I watched Giada De Laurentis make this treat on her show and I had to try it! I love the flavors of dried cranberry and pistachio. Biscotti is such an elegant dessert cookie and makes a great gift during the holidays!
Recipe:
2 cups all-purpose flour
1 ½ teaspoons baking powder
¾ cup sugar
½ cup (1 stick) unsalted butter, room temperature
1 teaspoon grated lemon zest
¼ teaspoon salt
2 large eggs
¾ cup pistachios, coarsely chopped
2/3 cup dried cranberries
- Preheat the oven to 350 degrees. Line a heavy large baking sheet with parchment paper.
- Whisk the flour and baking powder in a medium bowl to blend. Using an electric mixer, beat the sugar, butter, lemon zest, and salt in a large bowl to blend. Beat in the eggs one at a time. Add the flour mixture and beat just until blended. Stir in the pistachios and cranberries.

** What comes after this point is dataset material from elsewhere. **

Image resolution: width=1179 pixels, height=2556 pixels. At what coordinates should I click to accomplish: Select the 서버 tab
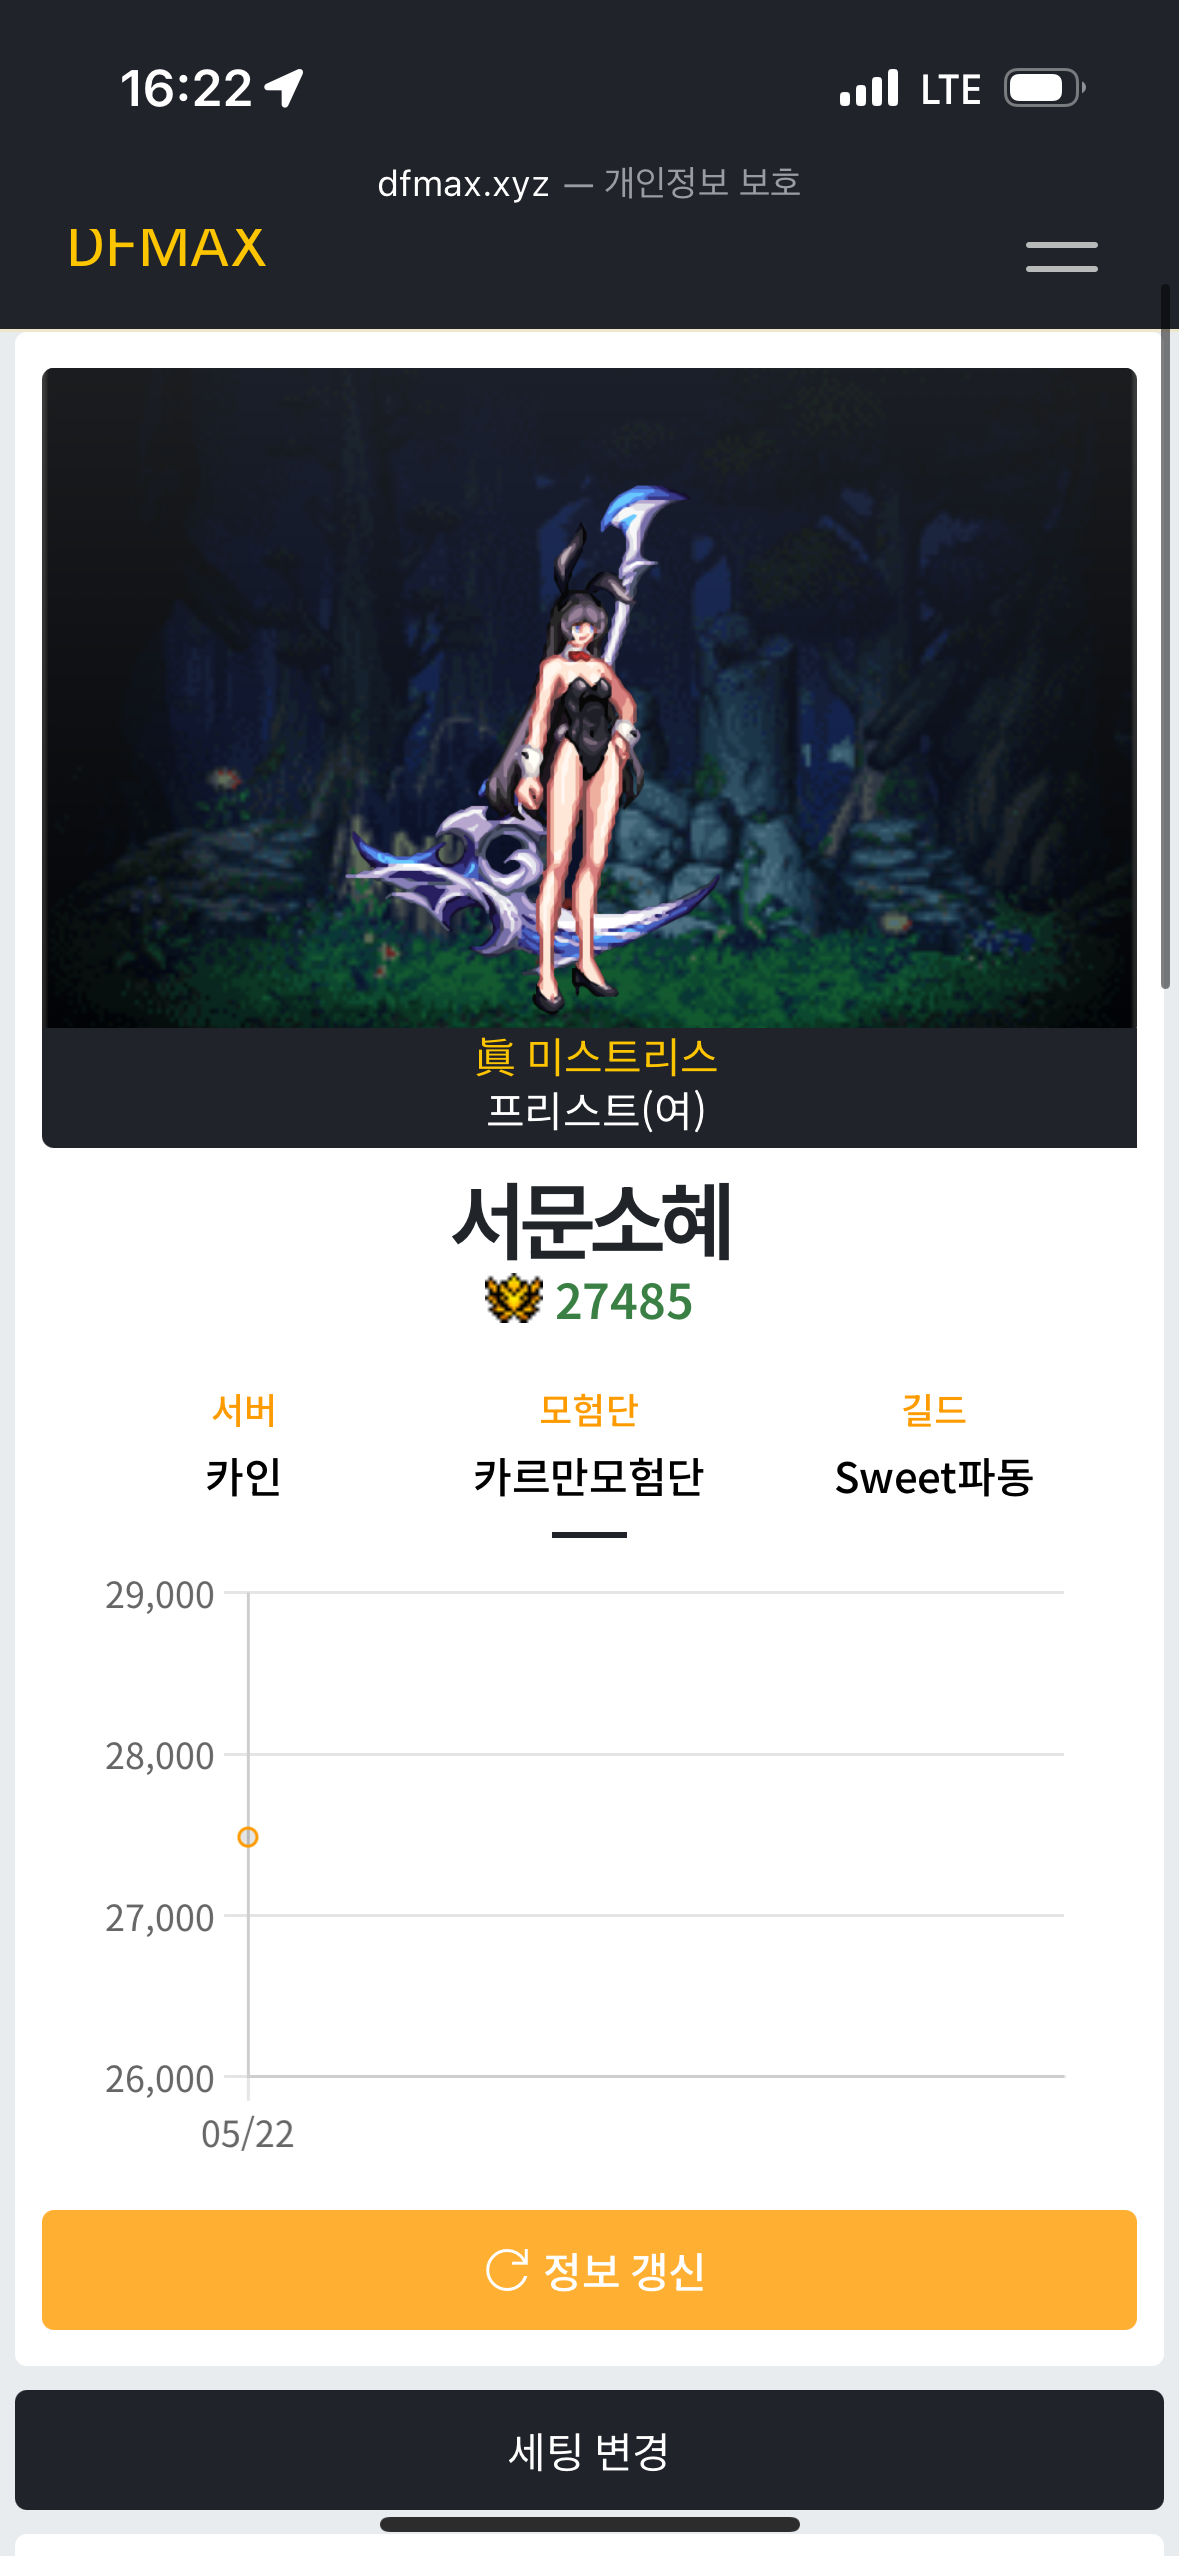point(244,1446)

- Form the dough into a 13-inch-long, 3-inch-wide log on the prepared baking sheet. Bake until light golden, about 40 minutes. Cool for 30 minutes.
- Place log on the cutting board. Using a sharp serrated knife, cut the log onto a diagonal into ½ to ¾ inch thick slices. Arrange the biscotti cut side down on the baking sheet. Bake the biscotti until they are pale golden, about 20 minutes. Transfer the biscotti to a rack and cool completely.
A couple notes:
Make sure the butter you are using is room temperature so no lumps form in the dough.
I noticed that the biscotti turned golden brown in the oven after about 30 minutes so I took it out a couple minutes early to let it cool before cutting into slices.
After it was cut into slices I only put them in the oven for 15 minutes so they didn't get too dark.
Enjoy!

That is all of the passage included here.